Its armed forces day this Saturday (25th June 2011). I was in the TA for five years driving HGVs in the RCT. That's the Royal wagoners for the really aged, or the Royal Logistics Corps if you're more up to date. Royal Corps of Transport when I was in it.
I'll say to start I've never seen any combat, about the most dangerous thing I did was testing a freshly built pontoon bridge over the river Weser. The engineers had just finished it and we were the first unit of lorries to happen by - we were ordered to drive across it and back to make sure it worked. The Weser is a pretty wide and fast flowing river so if we'd gone in it wouldn't have been good. And of course it was night time, tactical so no lights - just tiny luminous dots on sticks on the edges of the bridge to guide us. The bridge wasn't much wider than our lorries either.
It was 'wear your uniform to work' day for reservists yesterday, so to join in and show support I wore my soldier '95 shirt and veterans badge when I went out in the evening. Doesn't seem anyone recognises the vets badge, but the camouflage shirt did cause comments!
Some memories -
End of a 15 day exercise, too tired to care, a group of us went into a quite posh restaurant filthy dirty, still in our combats. The staff served us without complaint, the best rump steak and chips ever!

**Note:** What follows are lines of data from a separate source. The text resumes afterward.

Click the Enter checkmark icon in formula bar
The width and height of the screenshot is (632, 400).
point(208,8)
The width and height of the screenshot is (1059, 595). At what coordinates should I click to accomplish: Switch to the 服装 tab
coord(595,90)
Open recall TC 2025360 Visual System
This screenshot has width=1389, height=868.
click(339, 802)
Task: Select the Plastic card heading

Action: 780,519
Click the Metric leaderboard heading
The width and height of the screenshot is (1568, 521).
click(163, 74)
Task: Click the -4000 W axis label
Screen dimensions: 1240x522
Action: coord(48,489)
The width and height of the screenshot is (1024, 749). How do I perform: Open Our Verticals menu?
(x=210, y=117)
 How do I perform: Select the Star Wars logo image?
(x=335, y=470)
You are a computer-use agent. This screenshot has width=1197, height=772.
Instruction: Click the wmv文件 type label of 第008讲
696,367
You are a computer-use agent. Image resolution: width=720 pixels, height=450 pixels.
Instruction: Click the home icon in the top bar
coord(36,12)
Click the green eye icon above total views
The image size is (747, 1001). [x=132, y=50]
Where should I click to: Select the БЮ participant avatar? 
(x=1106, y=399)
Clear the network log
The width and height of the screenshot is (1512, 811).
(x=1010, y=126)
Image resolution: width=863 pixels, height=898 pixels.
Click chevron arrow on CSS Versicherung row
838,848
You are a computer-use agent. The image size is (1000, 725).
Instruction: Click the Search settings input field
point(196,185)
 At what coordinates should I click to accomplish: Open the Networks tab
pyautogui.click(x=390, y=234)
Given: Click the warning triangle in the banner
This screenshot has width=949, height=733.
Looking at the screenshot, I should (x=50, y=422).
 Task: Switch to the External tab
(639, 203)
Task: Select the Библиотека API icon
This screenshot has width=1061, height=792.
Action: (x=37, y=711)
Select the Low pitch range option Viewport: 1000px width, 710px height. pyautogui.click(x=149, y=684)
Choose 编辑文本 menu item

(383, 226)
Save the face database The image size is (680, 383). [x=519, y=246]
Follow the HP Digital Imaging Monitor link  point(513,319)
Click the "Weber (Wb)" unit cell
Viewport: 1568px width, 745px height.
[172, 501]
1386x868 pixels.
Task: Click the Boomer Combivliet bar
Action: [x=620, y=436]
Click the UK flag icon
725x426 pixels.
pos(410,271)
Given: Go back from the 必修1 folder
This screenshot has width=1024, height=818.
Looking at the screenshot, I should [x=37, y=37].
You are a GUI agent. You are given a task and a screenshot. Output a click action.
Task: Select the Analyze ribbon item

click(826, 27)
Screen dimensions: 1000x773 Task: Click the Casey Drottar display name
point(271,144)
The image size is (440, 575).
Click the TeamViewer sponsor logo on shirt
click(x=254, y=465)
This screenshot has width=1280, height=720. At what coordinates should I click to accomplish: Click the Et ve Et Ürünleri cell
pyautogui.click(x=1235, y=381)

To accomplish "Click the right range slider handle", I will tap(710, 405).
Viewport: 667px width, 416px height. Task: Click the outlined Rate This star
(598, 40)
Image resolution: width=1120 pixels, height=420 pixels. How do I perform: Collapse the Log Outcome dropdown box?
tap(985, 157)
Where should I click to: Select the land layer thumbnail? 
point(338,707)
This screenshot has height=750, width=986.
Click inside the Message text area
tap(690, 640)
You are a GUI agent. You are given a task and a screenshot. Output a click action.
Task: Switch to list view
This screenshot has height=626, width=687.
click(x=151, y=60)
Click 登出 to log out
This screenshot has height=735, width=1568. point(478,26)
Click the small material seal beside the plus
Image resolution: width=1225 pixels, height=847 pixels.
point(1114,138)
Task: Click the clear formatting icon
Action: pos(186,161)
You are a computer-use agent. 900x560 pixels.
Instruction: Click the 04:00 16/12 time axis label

Should have been double manned, we were being volunteered by our CO for every job going. After several days going practically non stop, an officer had to take over driving my Bedford. Apparently I stayed asleep hanging in the passenger seatbelt as we drove across a ploughed field.
Using up the last of the year's ammunition allocation, blasting away with our light machine guns.
On basic training, on a field exercise I lined up my sights and pulled the trigger on an approaching figure. The training staff had wound us up that we were about to be attacked. It was fear and the desire to stop the enemy getting any closer that motivated the action. Of course they'd arranged that this was our own patrol coming back in at an unexpected time and direction. A very good lesson why you need to follow procedures and not go gung ho firing on anything that moves. OK it was blank ammunition, but I really intended to stop the target - one of my friends.
Middle of an exercise - my lorry was out of service (OK I'd crashed it) and I'd been digging trenches. Totally knackered I was about the only guy left at our location, stopping for a meal I ended up with a huge serving of sponge and chocolate custard. With a wonderful disregard for fieldcraft I sat out in the sun and scoffed the lot. Delicious.
Driving west to east through West Germany. In the west signs in windows urging us impolitely to go home. The further east you got the friendlier the natives became. Right up near the east German border we were digging a trench practically in the front garden of one house. The inhabitant came out, but rather than having a go at us about our activities, he offered a drink from his bottle of whisky.
Driver training. A smart line up of all the vehicles on camp just prior to us all going out learning to drive our HGV's. Ten minutes after we had left camp, a smart line up of all the vehicles outside the local transport cafe.
Down near Aldershot our unit were marshalling an army off road driving competition. I was collecting scores riding round the course on a motorbike. One of my colleagues reckoned he could ride the bike through a two foot deep swamp that was part of the competition course. I let him try, the failure was spectacular, mud everywhere. Next time I delivered the results to the officers I got a very strange look - my uniform pristine but the bike a large mobile blob of mud.
Driver training. Not me, but one of the trainees proved the lorries could drive straight over a car, in this case a parked Porsche. The guy passed his test two days later.
Coming back from Germany, driving one of our Bedfords through customs. Nothing to declare? Only two SLRs, high powered rifles, two LMG machine guns and the beer for half the squadron. Presumably someone had done the paperwork, we were just waved through.
Good times, and just enough of an experience to appreciate what the real heroes who are in regular combat operations go through.